▸ **CHALLENGE A**:
Report how many lines of the rows contain the string "near", counting only matches with the same case. Give the number alone.

▸ **SUPPLIED TEXT**:
Unfortunately the most recent commits that fixed #244 don't fix this error.

lintool commented 7 years ago

I believe this has been fixed.

Here's the modified script:

import org.warcbase.spark.matchbox._
import org.warcbase.spark.rdd.RecordRDD._
import org.warcbase.spark.matchbox.{RemoveHTML, RecordLoader, ExtractBoilerpipeText}
import StringUtils._

RecordLoader.loadArchives("i2millig-UVIC-broken-warc", sc)
  .keepValidPages()
  .map(r => (r.getCrawlDate, ExtractLinks(r.getUrl, r.getContentString)))
  .flatMap(r => r._2.map(f => (r._1, ExtractDomain(f._1).removePrefixWWW(), ExtractDomain(f._2).removePrefixWWW())))
  .filter(r => r._2 != "" && r._3 != "")
  .countItems()
  .filter(r => r._2 > 5)
  .saveAsTextFile("test-link-extraction")

Note the use of ExtractDomain(f._1).removePrefixWWW(), which requires import StringUtils._; removePrefixWWW does a bit more error checking vs. a raw regular expression.

ianmilligan1 commented 7 years ago

Sounds great! Will give it a test right now.

ianmilligan1 commented 7 years ago

@lintool should i update the docs with this documentation, or is this a use case only if we receive this error dump?

ianmilligan1 commented 7 years ago

New script works, too, btw! Thanks.

lintool commented 7 years ago

@ianmilligan1 Please update the documentation to use .removePrefixWWW() instead of actual regular expressions.

For the record, here's what happened: ExtractDomain returns null if there's an error (garbage in, garbage out), and trying to apply a regexp to it causes an NPE. The removePrefixWWW method does some error checking and passing along null if the input is null.

Closing issue.

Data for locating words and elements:
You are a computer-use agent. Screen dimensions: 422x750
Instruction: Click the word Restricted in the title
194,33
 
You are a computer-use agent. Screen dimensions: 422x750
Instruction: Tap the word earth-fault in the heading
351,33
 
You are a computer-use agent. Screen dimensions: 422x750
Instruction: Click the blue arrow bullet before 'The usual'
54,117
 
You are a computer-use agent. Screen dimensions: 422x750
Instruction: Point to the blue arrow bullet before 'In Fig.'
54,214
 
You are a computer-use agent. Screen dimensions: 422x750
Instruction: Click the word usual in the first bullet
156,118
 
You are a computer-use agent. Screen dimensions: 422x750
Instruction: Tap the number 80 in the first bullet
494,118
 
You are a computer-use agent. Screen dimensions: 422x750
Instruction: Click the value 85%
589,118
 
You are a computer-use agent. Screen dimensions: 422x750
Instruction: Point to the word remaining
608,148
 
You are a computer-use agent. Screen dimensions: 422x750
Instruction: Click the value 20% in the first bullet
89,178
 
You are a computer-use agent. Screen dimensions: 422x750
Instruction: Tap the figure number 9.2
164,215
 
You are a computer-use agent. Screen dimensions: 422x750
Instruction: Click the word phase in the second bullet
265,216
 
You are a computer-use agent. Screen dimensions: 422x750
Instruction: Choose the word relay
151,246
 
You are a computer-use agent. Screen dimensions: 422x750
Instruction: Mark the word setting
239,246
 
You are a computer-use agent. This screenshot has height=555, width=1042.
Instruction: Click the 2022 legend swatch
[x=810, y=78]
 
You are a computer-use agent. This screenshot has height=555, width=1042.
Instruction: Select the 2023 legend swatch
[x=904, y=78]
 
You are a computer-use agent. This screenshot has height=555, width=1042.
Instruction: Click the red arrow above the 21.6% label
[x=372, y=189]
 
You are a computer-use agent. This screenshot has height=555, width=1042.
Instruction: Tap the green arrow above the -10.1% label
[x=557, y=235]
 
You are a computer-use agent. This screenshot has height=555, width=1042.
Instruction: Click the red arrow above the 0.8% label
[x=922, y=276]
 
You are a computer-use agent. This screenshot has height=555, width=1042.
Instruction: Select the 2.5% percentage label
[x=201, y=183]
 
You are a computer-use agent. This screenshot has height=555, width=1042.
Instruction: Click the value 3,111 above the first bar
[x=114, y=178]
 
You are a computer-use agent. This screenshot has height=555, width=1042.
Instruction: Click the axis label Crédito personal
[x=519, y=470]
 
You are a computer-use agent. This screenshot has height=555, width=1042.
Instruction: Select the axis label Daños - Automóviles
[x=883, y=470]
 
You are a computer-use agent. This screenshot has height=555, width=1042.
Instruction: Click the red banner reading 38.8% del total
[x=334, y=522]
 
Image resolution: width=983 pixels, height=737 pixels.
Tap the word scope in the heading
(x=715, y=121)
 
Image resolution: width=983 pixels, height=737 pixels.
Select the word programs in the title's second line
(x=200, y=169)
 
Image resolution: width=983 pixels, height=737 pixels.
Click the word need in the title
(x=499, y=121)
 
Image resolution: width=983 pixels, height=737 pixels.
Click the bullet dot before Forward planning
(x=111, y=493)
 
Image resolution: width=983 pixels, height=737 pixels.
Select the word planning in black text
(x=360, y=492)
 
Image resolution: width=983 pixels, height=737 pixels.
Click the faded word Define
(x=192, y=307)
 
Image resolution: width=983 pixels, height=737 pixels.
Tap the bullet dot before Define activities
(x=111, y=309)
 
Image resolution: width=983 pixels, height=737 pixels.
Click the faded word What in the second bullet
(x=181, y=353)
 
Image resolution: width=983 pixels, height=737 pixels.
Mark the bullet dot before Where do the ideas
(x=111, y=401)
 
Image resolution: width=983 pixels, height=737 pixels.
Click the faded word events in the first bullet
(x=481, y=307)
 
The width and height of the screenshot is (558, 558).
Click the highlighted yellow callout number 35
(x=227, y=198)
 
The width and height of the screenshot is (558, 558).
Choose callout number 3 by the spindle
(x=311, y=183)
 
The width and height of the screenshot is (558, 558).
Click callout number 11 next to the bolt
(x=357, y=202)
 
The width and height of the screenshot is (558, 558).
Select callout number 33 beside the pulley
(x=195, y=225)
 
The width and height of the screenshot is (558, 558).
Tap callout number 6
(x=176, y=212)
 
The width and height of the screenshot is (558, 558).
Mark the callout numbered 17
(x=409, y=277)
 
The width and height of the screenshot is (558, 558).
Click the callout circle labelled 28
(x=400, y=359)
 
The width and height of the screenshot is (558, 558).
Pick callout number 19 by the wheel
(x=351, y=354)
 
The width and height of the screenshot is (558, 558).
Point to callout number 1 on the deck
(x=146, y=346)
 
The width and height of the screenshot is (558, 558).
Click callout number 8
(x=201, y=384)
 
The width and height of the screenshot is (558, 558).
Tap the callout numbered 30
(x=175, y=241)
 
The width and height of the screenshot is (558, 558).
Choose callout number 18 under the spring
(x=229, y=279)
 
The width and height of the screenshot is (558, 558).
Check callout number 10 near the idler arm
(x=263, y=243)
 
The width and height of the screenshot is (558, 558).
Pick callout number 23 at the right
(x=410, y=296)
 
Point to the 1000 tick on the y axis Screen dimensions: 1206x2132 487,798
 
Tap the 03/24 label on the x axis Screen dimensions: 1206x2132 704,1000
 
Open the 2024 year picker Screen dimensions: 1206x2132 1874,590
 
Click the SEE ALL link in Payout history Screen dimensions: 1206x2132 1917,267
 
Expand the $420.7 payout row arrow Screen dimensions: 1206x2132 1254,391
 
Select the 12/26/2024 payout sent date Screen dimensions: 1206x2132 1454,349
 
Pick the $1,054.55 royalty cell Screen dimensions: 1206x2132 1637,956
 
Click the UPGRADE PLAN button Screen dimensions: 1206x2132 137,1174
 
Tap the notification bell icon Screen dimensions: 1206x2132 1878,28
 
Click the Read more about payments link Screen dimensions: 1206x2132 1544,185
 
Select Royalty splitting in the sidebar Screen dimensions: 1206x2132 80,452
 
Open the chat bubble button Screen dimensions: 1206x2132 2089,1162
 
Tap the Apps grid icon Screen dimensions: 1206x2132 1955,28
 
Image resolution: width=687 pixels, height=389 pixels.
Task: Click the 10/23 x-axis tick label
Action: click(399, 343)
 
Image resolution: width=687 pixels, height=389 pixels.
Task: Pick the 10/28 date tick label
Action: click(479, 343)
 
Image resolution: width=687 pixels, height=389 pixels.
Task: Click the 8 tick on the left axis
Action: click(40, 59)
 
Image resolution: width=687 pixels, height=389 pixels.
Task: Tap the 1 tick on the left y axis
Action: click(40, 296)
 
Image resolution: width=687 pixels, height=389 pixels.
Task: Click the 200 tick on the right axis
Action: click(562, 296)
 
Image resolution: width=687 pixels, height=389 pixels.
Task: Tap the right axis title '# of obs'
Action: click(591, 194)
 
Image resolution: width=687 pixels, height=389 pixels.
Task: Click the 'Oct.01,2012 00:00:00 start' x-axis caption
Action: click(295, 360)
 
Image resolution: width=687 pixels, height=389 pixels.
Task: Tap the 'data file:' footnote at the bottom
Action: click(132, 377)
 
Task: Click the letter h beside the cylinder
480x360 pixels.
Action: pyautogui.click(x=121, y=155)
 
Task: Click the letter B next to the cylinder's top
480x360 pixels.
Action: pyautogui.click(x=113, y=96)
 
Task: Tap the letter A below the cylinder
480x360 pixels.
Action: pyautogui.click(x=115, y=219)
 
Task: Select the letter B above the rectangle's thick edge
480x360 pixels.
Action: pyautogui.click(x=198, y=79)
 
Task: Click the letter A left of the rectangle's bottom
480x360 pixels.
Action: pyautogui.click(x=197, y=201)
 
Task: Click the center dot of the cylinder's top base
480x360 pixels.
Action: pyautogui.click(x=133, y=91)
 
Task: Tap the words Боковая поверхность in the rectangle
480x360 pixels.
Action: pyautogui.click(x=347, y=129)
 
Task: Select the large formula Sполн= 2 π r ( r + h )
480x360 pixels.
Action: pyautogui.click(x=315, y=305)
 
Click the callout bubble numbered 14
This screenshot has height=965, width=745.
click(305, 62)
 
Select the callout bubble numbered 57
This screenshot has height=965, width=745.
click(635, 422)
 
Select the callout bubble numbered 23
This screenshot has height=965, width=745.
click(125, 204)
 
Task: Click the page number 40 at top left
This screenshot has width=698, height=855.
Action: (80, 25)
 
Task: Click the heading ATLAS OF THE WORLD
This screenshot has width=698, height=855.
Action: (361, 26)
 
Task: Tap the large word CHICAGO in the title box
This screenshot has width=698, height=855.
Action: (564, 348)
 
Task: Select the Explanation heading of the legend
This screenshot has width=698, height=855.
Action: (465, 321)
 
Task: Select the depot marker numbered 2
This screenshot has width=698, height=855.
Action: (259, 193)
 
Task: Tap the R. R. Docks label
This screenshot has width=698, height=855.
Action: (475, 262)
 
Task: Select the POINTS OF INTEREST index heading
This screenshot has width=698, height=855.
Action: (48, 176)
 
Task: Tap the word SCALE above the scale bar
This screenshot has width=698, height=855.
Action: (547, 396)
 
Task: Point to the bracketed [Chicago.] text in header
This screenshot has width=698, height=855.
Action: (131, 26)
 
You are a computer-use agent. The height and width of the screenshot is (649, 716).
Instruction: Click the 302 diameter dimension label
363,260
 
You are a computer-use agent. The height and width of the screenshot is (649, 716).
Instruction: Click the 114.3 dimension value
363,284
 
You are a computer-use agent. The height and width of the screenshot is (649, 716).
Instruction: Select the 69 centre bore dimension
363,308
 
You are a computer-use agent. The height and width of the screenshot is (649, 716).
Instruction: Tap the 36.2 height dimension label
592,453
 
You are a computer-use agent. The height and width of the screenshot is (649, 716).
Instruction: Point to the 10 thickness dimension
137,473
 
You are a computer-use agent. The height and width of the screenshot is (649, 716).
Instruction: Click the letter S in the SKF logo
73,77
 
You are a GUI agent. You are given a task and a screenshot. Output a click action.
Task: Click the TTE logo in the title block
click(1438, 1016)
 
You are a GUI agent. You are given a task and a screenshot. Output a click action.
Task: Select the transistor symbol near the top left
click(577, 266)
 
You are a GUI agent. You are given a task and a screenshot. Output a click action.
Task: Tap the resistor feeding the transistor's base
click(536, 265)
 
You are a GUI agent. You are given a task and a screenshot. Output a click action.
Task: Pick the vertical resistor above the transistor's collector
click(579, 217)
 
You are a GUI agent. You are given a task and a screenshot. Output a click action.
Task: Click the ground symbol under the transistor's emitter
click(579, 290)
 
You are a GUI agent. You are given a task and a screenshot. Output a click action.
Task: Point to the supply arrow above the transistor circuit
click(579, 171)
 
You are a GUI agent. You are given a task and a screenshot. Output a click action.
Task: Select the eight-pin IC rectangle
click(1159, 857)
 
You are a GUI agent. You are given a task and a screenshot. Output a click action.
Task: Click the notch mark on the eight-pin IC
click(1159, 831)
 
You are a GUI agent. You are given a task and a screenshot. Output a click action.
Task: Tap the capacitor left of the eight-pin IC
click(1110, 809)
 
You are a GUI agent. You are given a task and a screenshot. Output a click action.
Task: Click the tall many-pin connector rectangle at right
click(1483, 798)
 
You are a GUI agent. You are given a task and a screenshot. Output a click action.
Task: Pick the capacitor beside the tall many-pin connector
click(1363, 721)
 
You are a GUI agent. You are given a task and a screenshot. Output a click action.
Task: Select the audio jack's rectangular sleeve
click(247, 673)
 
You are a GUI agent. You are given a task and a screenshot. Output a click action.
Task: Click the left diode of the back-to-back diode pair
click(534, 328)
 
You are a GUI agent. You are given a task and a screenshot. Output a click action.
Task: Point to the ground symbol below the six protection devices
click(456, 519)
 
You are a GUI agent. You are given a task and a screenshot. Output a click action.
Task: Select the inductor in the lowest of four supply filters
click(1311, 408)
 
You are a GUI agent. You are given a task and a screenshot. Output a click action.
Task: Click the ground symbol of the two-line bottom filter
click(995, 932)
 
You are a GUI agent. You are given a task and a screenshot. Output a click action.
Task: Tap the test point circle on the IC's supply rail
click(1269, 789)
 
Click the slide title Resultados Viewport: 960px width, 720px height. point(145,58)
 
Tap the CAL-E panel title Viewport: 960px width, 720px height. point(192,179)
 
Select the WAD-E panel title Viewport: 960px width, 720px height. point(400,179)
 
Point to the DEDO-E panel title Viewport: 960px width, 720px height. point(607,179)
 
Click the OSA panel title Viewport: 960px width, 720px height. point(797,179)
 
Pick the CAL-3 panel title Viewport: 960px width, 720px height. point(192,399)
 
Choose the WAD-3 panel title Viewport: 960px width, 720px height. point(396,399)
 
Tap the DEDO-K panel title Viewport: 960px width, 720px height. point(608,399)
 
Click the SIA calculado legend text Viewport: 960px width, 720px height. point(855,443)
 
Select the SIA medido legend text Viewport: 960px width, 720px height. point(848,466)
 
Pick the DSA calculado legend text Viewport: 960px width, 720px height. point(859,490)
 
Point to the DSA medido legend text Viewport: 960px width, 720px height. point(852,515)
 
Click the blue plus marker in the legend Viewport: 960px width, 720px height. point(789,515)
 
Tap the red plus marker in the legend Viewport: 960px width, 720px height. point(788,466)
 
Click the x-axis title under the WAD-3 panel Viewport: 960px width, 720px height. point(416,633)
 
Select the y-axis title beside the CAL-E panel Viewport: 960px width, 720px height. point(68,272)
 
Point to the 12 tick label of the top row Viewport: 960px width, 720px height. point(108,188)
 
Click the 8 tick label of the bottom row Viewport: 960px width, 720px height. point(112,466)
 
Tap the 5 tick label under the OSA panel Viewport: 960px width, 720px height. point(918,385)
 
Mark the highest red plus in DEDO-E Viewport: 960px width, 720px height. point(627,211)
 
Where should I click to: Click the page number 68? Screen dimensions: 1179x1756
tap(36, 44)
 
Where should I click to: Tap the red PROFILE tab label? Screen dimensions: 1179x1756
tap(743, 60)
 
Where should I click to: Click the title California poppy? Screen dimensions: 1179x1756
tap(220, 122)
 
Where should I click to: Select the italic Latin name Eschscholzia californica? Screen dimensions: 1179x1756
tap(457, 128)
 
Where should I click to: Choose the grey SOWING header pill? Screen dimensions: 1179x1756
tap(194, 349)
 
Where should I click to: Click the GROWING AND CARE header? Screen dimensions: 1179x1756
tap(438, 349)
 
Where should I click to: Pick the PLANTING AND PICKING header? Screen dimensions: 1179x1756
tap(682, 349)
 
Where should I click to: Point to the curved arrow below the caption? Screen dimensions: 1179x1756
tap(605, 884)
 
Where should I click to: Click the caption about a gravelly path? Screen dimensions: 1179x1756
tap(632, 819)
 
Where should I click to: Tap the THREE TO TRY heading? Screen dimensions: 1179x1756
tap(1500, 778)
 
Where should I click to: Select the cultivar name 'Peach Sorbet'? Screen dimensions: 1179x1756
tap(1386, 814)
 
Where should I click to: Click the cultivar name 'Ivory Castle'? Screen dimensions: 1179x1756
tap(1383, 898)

▸ **CHALLENGE B**:
According to the issue thread, what does ExtractDomain return when there is an error?

▸ **OUTPUT A**:
2

▸ **OUTPUT B**:
It returns null.